Beaumont, TX. ad. Horton and Hobo

      “I'm just a hobo. That's all”.

      With this answer he evaded any effort to discover his identity.

      The hobo became the questioner, and asked minutely concerning Mr. Horton's case how long he had suffered, what treatment he had received, and the progress of the disease.

      “I'm only a hobo, but I can cure you or anybody else, of kidney or bladder trouble,” be finally stated.

      Without further comment, the hobo walked further into the woods, was gone a few minutes, and when he returned, bore in his hands certain herbs, which, he declared, if used according to directions which he prescribed, would effect a speedy and permanent cure. Afterwards he assisted in the preparation of the compound, and then departed out of Mr. Horton's life as quietly as he had come into it.

      Whether this wanderer upon the face of the earth had at one time been a student of the science of medicine or whether in his career as a vagabond, roaming the world over, the prescription had been given to him by some one learned in the therapeutic value of herbs Mr. Horton never knew.

      “Only a hobo” was the terse and only history of himself he gave to Mr. Horton. Within three days after beginning to take this medicine Mr. Horton was greatly improved, and within two months restored to health without any recurrence to the malady in the intervening years.

      The merits of this marvelous medicine became known by degrees in the immediate locality among those who, like Mr. Horton, were afflicted with kidney and bladder trouble.

Singer, LA. ad. Probably Horton and Herb Field.

      Mr. Horton, believing that such a preparation should be perfected and perpetuated to humanity, gave the matter several years of careful thought and experiment and finally succeeded in producing this wonderful medicine. As it is now being manufactured; and in honor to that hobo, whose antecedents and subsequent fate are wrapped in mystery. Mr. Horton has named the preparation HOBO KIDNEY AND BLADDER REMEDY. The ingredients are products of the fields and woods of Louisiana.

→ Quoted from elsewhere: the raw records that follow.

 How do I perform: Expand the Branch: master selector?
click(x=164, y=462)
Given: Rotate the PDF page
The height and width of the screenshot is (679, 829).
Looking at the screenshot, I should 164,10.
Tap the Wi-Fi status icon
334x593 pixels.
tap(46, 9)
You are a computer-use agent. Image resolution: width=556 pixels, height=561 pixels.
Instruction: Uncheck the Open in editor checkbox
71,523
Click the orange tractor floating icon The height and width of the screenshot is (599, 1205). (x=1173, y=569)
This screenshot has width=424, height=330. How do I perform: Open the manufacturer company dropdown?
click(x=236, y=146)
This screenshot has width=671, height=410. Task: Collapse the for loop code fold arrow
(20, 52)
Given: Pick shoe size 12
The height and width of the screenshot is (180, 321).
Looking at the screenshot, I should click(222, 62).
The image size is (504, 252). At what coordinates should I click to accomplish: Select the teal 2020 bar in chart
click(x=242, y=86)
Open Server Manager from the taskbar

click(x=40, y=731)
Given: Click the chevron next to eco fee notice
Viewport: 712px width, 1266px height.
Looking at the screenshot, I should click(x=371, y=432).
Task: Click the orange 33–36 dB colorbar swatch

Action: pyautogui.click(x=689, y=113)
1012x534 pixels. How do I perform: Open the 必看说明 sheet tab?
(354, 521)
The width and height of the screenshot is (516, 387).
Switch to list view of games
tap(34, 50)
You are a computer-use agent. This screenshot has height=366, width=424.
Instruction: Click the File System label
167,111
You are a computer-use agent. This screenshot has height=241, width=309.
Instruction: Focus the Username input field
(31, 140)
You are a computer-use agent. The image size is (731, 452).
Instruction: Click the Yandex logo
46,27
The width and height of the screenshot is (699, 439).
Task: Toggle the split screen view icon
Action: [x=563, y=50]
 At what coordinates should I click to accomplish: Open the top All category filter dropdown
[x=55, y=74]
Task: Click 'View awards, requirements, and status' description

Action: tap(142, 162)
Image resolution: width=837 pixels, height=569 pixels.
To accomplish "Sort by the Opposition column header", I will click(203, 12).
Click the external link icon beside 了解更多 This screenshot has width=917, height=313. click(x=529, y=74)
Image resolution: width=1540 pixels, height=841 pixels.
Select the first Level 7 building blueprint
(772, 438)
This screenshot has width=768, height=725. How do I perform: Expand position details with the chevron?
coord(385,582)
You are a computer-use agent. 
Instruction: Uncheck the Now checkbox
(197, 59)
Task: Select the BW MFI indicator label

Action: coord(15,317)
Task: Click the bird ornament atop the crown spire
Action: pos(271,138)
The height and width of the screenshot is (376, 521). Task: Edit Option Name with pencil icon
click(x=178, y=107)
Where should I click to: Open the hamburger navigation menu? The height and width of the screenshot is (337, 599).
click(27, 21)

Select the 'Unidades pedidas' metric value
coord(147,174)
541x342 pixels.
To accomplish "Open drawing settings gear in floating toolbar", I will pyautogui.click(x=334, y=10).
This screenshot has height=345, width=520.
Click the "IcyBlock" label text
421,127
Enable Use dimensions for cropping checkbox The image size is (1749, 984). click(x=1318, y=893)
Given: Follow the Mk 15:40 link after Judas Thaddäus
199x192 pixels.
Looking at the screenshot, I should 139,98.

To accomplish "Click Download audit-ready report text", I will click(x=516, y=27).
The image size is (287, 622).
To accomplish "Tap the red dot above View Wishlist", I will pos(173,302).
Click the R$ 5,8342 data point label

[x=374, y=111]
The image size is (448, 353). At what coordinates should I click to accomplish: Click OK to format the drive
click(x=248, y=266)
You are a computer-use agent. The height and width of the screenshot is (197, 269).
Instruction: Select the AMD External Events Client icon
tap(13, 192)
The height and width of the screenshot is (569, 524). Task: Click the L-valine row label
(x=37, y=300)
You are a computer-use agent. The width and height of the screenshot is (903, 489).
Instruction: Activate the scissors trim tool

      The Louisiana State Board of Health reported in 1915 that it had made an analysis of Hobo Kidney and Bladder Remedy: “This remedy consists of an infusion of vegetable substances. There is no alcohol present, and analysis shows the absence of all alkali metals. There is no indication that there is anything in this material except vegetable extractives”.

G.D. Horton (not definately identified) on cover of pamphlet.

Shreveport, LA ad.

      A 1938 letter to a Texas physician from the American Medical Association Bureau of Investigation gives this information: “Government chemists who analyzed the stuff (Hobo Kidney and Bladder Remedy) reported that it consisted of small quantities of an extract of a plant drug similar to gallium aparine, benzoic acid, salicylic acid (aspirin) and water. The water was said to constitute 98% of the mixture.”

      Hobo Kidney and Bladder Remedy was represented as a treatment or cure for Bright's disease, backache, rheumatism, inflammation of the bladder, diabetes, etc., and the claims were declared false and fraudulent on several occasions by federal authorities between 1920 and 1940.

      I don't know what happened to G.D. Horton. If the hobo wasn't his guardian angel, I would have to conclude that Mr. Horton had a vivid imagination...

Reference:
      Hobo Medicine Company, a patent medicine firm, 1913-1941, folder 359, American Medical Association Historical Health Fraud and Alternative Medicine Collection, Jane A. Kenamore, CA, Archivist.